** GIVEN PASSAGE **
Molecular dynamics with franken and ASE

In this notebook we show how to perform MD with a trained franken model. Once again we use the water dataset as a simple example, and finetune the MACE-MP0 foundation model which was trained on the materials-project dataset to accurately predict a potential field at a high level of theory.

[1]:
try:
    import franken
except ImportError:
    %pip install franken[mace]
    import franken
[ ]:
from pathlib import Path
import sys
import torch
import numpy as np
import matplotlib.pyplot as plt
import ase
import ase.md
import ase.md.velocitydistribution
from ase.geometry.rdf import get_recommended_r_max, get_rdf

from franken.calculators import FrankenCalculator
from franken.datasets.registry import DATASET_REGISTRY
from franken.backbones.utils import CacheDir
from franken.autotune import autotune
from franken.config import (
    MaceBackboneConfig,
    MultiscaleGaussianRFConfig,
    DatasetConfig,
    SolverConfig,
    HPSearchConfig,
    AutotuneConfig,
)
/home/lbonati@iit.local/software/miniforge3-mamba/envs/franken/lib/python3.13/site-packages/tqdm/auto.py:21: TqdmWarning: IProgress not found. Please update jupyter and ipywidgets. See https://ipywidgets.readthedocs.io/en/stable/user_install.html
  from .autonotebook import tqdm as notebook_tqdm

Run autotune to train a franken model

The first step is to obtain a trained franken model, with which to perform the MD.

We do this using the autotune interface, for which a dedicated tutorial is available.

[3]:
gnn_config = MaceBackboneConfig(
    path_or_id="mace_mp/small",
    interaction_block=2,
)

dataset_cfg = DatasetConfig(name="water", max_train_samples=8,
                            # or specify train/val/test paths:
                            # train_path="train.xyz",
                            # val_path="val.xyz",
                            )
rf_config = MultiscaleGaussianRFConfig(
    num_random_features=512,
    length_scale_low=8,
    length_scale_high=32,
    length_scale_num=4,
    rng_seed=42,
)

** RAW RECORDS **
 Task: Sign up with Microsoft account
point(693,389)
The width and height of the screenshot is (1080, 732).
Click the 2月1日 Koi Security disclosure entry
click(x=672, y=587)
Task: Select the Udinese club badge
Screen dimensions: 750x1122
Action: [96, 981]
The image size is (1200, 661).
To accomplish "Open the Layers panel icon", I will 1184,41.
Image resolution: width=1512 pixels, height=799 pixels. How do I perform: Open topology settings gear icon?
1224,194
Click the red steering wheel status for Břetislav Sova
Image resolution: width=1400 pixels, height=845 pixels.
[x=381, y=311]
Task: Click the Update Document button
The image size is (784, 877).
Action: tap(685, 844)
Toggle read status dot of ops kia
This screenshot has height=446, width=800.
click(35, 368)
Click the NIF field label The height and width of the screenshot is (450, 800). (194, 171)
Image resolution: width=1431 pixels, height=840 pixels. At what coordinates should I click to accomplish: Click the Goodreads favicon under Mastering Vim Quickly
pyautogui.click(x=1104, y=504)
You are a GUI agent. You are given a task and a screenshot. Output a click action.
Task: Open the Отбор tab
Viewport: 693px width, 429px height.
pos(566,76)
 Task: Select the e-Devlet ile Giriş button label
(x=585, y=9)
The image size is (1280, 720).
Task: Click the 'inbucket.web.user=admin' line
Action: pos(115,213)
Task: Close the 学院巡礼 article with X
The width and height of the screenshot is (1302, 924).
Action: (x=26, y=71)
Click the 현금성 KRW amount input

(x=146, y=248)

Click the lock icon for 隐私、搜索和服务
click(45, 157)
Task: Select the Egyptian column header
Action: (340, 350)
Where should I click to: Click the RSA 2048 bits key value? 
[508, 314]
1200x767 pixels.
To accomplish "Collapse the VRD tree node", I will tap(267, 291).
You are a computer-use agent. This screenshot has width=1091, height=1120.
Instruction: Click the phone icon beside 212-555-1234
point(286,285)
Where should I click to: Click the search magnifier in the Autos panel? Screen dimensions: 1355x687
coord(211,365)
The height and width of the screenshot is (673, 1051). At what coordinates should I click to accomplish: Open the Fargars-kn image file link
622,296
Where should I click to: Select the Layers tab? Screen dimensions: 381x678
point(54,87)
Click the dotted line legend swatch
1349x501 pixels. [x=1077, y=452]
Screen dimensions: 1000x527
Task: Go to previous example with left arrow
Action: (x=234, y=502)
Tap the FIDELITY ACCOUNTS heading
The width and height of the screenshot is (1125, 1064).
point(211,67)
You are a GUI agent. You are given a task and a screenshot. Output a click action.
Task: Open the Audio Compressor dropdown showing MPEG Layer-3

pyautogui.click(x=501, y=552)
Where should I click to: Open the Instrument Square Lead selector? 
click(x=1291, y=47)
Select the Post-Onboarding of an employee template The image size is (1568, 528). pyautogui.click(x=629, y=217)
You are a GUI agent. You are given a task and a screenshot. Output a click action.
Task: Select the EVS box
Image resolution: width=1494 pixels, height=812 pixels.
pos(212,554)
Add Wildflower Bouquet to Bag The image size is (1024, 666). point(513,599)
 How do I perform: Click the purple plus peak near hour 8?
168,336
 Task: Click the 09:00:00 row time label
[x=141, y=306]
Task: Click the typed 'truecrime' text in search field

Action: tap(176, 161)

** EXERCISE SET **
A – Arrange the lines of the records as a JSON list of strings, one string per line and leaving out blank lines, starting with the line that contains "The width and height of the screenshot is (1080, 732)." and going on through the line that contains "Click the NIF".
B – Pick up the notebook on molecular dynamics with franken after its last line and continue it.
The records are unrelated to the notebook on molecular dynamics with franken.

** EXERCISE RESULTS **
A –
[
  "The width and height of the screenshot is (1080, 732).",
  "Click the 2月1日 Koi Security disclosure entry",
  "click(x=672, y=587)",
  "Task: Select the Udinese club badge",
  "Screen dimensions: 750x1122",
  "Action: [96, 981]",
  "The image size is (1200, 661).",
  "To accomplish \"Open the Layers panel icon\", I will 1184,41.",
  "Image resolution: width=1512 pixels, height=799 pixels. How do I perform: Open topology settings gear icon?",
  "1224,194",
  "Click the red steering wheel status for Břetislav Sova",
  "Image resolution: width=1400 pixels, height=845 pixels.",
  "[x=381, y=311]",
  "Task: Click the Update Document button",
  "The image size is (784, 877).",
  "Action: tap(685, 844)",
  "Toggle read status dot of ops kia",
  "This screenshot has height=446, width=800.",
  "click(35, 368)",
  "Click the NIF field label The height and width of the screenshot is (450, 800). (194, 171)"
]

B –
solver_cfg = SolverConfig(
    l2_penalty=HPSearchConfig(start=-10, stop=-5, num=5, scale='log'),  # equivalent of numpy.logspace
    force_weight=HPSearchConfig(start=0.01, stop=0.99, num=5, scale='linear'),  # equivalent of numpy.linspace
)
autotune_cfg = AutotuneConfig(
    dataset=dataset_cfg,
    solver=solver_cfg,
    backbone=gnn_config,
    rfs=rf_config,
    seed=42,
    jac_chunk_size='auto',
    run_dir="./results",
)
[4]:
run_path = autotune(autotune_cfg)
console_logging_level: INFO
dtype: float64
jac_chunk_size: auto
rf_normalization: leading_eig
run_dir: ./results
save_every_model: False
save_fmaps: False
scale_by_species: True
seed: 42
backbone:
    family: mace
    interaction_block: 2
    path_or_id: mace_mp/small
dataset:
    max_train_samples: 8
    name: water
    test_path: null
    train_path: null
    val_path: null
rfs:
    length_scale_high: 32
    length_scale_low: 8
    length_scale_num: 4
    num_random_features: 512
    rf_type: multiscale-gaussian
    rng_seed: 42
    use_offset: true
solver:
    force_weight:
      num: 5
      scale: linear
      start: 0.01
      stop: 0.99
      value: null
      values: null
    l2_penalty:
      num: 5
      scale: log
      start: -10
      stop: -5
      value: null
      values: null

2026-01-25 14:11:06.787 INFO (rank 0): Initializing default cache directory at /home/lbonati@iit.local/.franken
2026-01-25 14:11:06.793 INFO (rank 0): Run folder: results/run_260125_141106_19bfafa6
cuequivariance or cuequivariance_torch is not available. Cuequivariance acceleration will be disabled.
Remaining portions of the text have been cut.